* **SELECTED EXTRACT**:
Cydalise et le chèvre-pied ("Cydalise and the goat-foot" or "Cydalise and the satyr") is a two-act ballet originally choreographed by Léo Staats to a score by Gabriel Pierné. The libretto was written by Gaston Arman de Caillavet and Robert de Flers, based on Remy de Gourmont's Lettre d'un satyre. Though it was composed between 1914 and 14 February 1915, its Paris Opera premiere was delayed due to the conditions of World War I until 15 January 1923. The use of the French term "chèvre-pied" (goat foot) to refer to the satyr is distinct to this composition.

The ballet remains one of the Pierné's most popular compositions. The music is of the impressionist era, though it contains elements of Romanticism, Neoclassicism, and Neo-Baroque music.  Three years after the premiere Pierné extracted two suites from the work, the first of which includes sections from the first two tableaux while the second comprises the entire third tableau. One of the most recognizable pieces in the ballet, "L'École des Ægipans," also known as "The Entry of the Little Fauns" or "The March of the Fauns," is occasionally excerpted and performed separately.

The music

Structure

Act I
Tableau I
Introduction
Danse des Dryades
Apparition de la Source
L'École des Ægipans
La Leçon de flûte de Pan
L'École des Nymphes
La Leçon de danse
Scène
Styrax

Act II
Tableau II
Entrée des Danseurs
Entrée de Styrax
Entrée de Cydalise
Ballet La Sultane des Indes
Entrée
Pantomime
Pas des Apothicaires
Danse des Esclaves
Variations de Cydalise
Final du Ballet
Danse de Styrax

Tableau III
Entrée de Cydalise
Entrée des Suivantes
Pas des billets doux
Entrée de Styrax et danse
Final

Style and influences
Cydalise et le Chèvre-pied makes use of modes and lush harmonies characteristic of impressionist music.  The opening moonrise scene, highlighted by a wordless chorus, uses techniques similar to that of Maurice Ravel's Daphnis et Chloé (1912).  Cydalise, however, differs in its adherence to shorter musical numbers and closed form composition. The ballet also references styles customary to the Classical and Baroque musical eras, employing a magnified woodwind section emphasizing flutes and piccolos, and even a contemporaneously uncommon use of the harpsichord in Act II.

* **GIVEN ENTRIES**:
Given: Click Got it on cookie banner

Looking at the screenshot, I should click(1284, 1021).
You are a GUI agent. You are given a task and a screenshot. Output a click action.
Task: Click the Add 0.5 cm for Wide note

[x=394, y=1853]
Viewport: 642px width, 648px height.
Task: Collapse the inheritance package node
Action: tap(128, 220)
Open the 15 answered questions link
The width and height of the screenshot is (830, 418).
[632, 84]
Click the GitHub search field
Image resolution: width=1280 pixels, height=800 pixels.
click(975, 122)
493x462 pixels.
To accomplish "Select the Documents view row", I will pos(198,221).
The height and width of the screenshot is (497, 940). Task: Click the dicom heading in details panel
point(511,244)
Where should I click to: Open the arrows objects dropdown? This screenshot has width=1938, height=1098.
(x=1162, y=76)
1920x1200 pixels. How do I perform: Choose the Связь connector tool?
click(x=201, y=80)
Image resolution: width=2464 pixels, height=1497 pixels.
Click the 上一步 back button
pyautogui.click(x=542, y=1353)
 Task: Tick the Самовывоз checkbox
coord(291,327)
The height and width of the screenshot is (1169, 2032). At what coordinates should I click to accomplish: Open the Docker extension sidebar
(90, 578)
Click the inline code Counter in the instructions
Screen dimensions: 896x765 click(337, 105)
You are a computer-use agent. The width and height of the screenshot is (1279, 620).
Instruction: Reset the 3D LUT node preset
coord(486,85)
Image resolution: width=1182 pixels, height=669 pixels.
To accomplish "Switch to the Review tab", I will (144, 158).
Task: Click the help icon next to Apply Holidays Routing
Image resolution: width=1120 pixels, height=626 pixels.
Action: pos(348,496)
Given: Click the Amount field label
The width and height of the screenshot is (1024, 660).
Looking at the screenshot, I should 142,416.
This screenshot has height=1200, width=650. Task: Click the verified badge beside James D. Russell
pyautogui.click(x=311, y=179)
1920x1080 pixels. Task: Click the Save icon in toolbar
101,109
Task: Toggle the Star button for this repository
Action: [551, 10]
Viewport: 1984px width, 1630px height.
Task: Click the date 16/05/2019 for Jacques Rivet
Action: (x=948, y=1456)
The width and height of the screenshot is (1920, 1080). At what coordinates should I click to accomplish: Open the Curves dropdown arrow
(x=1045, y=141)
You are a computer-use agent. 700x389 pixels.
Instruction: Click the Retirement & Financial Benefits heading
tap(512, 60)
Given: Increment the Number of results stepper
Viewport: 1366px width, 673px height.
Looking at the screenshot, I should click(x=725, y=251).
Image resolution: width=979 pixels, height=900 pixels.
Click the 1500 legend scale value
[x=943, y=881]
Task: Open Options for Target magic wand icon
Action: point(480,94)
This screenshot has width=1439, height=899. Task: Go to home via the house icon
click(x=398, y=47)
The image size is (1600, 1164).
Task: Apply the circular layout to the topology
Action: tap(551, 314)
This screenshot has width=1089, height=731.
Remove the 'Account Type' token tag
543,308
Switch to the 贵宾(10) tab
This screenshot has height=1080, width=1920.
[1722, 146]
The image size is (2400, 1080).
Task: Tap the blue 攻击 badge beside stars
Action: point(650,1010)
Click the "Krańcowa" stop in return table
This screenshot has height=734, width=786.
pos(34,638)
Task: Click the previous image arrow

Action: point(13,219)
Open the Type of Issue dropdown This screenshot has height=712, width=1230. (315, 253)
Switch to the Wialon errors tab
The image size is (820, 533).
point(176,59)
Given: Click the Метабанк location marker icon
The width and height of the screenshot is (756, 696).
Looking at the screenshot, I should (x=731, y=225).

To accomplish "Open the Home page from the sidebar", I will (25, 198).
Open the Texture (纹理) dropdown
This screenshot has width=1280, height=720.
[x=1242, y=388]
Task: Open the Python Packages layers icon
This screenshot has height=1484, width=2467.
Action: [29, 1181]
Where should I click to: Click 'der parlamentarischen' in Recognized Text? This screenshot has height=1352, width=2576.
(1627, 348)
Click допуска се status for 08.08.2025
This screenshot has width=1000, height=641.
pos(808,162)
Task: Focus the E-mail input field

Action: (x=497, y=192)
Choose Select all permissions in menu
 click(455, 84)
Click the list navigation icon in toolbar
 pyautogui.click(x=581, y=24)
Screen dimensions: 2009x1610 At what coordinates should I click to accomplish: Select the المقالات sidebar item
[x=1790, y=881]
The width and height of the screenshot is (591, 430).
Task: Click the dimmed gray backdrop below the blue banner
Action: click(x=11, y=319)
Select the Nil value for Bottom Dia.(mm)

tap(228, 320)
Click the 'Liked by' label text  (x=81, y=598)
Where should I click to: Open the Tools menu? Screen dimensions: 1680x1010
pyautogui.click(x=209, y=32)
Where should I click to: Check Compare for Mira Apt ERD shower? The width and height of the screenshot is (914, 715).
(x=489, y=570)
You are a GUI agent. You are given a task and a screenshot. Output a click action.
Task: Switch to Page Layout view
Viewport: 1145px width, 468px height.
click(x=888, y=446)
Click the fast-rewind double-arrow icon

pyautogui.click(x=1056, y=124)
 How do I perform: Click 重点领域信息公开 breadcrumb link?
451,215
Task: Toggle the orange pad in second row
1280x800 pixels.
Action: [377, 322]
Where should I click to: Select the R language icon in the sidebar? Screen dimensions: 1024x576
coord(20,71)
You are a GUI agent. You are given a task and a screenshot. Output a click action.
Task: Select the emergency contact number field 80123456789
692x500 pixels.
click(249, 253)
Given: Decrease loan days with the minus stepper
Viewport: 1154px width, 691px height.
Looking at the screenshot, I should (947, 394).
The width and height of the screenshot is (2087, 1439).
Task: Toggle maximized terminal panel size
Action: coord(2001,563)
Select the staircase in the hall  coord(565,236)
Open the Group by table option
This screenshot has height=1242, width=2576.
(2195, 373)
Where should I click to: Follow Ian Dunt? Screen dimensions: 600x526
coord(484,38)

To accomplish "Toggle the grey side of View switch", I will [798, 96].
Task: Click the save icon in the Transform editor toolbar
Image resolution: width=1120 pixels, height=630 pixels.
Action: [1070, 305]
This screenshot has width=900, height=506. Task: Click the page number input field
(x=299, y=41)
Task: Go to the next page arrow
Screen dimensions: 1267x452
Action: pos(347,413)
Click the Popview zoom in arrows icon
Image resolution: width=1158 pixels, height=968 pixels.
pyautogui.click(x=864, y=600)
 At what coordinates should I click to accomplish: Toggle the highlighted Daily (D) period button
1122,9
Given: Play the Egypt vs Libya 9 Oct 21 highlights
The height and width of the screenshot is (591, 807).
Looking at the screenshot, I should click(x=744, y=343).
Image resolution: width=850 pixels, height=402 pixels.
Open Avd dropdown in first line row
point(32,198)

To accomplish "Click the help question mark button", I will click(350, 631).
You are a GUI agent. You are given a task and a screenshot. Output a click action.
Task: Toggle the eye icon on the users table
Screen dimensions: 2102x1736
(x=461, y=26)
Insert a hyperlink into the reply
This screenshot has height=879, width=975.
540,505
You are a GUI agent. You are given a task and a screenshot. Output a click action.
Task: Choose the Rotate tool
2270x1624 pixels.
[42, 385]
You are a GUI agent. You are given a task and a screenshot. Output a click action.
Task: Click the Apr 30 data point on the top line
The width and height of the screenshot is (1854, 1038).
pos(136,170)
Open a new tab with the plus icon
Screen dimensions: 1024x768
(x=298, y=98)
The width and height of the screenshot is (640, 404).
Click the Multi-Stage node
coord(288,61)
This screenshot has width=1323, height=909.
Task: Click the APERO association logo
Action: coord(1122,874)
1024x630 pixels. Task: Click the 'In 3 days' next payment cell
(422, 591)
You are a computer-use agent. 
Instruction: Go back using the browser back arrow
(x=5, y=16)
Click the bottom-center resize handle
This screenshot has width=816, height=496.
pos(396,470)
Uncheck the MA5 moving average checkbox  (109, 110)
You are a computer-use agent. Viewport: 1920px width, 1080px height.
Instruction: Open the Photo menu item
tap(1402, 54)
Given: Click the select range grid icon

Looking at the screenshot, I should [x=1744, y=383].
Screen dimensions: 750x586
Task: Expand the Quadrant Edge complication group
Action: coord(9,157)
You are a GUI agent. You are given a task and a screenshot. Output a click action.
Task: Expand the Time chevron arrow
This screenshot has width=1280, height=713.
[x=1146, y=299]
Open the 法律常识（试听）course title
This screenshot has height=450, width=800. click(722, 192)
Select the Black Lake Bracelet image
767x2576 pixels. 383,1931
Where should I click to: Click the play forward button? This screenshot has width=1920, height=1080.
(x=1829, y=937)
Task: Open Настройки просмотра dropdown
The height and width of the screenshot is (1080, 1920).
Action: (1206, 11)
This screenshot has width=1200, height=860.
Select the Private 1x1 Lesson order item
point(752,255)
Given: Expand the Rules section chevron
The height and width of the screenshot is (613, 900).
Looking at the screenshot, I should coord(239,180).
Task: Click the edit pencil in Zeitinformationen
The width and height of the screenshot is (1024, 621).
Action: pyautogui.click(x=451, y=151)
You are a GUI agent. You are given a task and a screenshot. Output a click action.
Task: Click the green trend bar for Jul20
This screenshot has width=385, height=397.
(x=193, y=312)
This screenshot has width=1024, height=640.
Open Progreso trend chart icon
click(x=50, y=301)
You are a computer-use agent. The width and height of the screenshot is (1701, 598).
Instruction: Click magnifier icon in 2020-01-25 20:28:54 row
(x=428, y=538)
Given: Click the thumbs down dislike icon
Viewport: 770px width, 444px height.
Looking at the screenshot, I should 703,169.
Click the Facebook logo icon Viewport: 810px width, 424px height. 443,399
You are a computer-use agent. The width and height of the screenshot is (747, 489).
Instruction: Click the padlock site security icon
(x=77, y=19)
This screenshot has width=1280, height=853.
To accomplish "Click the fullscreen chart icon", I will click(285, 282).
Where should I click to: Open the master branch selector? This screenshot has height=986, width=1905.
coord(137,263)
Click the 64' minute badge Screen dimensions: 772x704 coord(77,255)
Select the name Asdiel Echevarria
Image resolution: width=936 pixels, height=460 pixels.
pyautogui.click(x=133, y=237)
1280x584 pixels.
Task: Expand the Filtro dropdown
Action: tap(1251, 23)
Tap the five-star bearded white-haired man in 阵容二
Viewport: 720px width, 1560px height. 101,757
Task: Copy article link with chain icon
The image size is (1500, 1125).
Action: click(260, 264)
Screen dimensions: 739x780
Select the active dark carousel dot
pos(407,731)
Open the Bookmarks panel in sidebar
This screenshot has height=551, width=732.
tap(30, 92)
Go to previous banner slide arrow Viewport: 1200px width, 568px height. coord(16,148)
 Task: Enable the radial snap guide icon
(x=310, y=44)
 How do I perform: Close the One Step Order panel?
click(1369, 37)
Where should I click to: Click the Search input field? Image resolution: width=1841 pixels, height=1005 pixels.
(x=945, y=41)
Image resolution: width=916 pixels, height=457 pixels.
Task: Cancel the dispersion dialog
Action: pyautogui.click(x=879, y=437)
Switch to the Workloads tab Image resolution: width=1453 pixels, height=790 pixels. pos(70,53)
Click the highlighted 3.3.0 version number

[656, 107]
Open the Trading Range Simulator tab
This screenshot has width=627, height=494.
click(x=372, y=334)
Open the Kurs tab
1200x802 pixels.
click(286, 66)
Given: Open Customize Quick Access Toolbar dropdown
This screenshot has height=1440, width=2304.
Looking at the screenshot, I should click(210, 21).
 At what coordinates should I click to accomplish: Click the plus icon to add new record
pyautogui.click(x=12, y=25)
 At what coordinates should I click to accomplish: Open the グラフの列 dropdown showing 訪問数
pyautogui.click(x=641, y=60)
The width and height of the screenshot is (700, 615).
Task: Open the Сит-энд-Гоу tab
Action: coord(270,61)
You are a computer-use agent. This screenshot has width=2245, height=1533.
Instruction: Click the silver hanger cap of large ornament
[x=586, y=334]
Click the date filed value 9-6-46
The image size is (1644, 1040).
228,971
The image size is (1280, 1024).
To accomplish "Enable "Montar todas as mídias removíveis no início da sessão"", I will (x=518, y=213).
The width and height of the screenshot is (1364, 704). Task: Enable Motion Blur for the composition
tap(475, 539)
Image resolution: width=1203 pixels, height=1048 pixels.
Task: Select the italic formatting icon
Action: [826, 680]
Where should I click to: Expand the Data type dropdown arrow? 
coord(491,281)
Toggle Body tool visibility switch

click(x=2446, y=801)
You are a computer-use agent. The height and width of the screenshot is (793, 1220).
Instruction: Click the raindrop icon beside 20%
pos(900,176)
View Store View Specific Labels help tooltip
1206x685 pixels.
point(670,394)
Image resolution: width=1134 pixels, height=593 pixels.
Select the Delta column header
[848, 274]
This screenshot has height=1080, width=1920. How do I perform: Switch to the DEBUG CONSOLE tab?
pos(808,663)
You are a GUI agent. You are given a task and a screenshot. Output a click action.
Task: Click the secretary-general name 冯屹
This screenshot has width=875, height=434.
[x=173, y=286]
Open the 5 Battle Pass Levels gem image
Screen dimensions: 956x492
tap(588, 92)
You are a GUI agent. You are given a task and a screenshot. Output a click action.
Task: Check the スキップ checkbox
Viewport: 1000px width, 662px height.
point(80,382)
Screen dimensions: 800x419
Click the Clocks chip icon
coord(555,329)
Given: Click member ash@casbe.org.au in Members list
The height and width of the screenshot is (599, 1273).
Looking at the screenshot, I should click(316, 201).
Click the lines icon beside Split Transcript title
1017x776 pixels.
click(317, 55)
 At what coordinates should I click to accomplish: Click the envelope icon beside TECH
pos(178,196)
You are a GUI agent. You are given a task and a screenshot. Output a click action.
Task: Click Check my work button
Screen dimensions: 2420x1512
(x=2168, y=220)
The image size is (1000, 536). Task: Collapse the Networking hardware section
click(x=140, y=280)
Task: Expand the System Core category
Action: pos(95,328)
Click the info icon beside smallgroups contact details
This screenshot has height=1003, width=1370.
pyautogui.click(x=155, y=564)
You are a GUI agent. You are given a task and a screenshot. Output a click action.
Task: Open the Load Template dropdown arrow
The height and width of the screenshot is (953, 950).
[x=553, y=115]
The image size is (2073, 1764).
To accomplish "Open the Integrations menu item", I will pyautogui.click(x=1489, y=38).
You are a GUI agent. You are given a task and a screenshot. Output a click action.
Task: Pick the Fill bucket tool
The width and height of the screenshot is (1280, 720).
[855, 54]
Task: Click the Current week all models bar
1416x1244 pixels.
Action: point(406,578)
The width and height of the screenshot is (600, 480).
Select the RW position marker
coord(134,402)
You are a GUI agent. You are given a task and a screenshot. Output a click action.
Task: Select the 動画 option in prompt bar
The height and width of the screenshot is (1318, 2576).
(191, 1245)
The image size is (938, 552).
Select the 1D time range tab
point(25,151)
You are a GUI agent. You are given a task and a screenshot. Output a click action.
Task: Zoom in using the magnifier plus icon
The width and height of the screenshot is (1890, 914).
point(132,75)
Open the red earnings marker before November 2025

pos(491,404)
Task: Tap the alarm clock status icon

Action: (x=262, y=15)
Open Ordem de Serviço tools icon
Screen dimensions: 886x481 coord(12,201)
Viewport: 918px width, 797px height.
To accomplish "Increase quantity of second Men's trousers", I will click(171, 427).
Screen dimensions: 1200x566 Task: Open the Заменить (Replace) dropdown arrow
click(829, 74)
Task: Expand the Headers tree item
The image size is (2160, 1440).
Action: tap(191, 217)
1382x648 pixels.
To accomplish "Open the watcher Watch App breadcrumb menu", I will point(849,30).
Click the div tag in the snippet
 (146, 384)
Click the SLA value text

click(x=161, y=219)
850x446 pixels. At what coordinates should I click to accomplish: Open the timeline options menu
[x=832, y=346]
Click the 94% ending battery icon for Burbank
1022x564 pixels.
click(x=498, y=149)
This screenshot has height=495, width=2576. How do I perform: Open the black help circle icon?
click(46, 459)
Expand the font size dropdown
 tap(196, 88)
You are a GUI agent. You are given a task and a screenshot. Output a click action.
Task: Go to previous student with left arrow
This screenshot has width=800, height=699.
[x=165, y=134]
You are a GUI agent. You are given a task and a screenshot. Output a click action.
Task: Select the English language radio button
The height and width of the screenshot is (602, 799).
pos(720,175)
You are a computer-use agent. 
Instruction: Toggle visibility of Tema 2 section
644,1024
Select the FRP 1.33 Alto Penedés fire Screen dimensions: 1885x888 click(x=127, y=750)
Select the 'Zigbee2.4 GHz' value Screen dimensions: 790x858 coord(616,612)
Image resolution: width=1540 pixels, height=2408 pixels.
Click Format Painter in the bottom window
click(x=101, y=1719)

* **REQUIREMENTS**:
Edit the passage of the ballet article that opens with the words "Style and influences" and closes with "harpsichord in Act II.". Reproduce it with "harpsichord" replaced by "celesta".

* **WRITTEN ANSWER**:
Style and influences
Cydalise et le Chèvre-pied makes use of modes and lush harmonies characteristic of impressionist music.  The opening moonrise scene, highlighted by a wordless chorus, uses techniques similar to that of Maurice Ravel's Daphnis et Chloé (1912).  Cydalise, however, differs in its adherence to shorter musical numbers and closed form composition. The ballet also references styles customary to the Classical and Baroque musical eras, employing a magnified woodwind section emphasizing flutes and piccolos, and even a contemporaneously uncommon use of the celesta in Act II.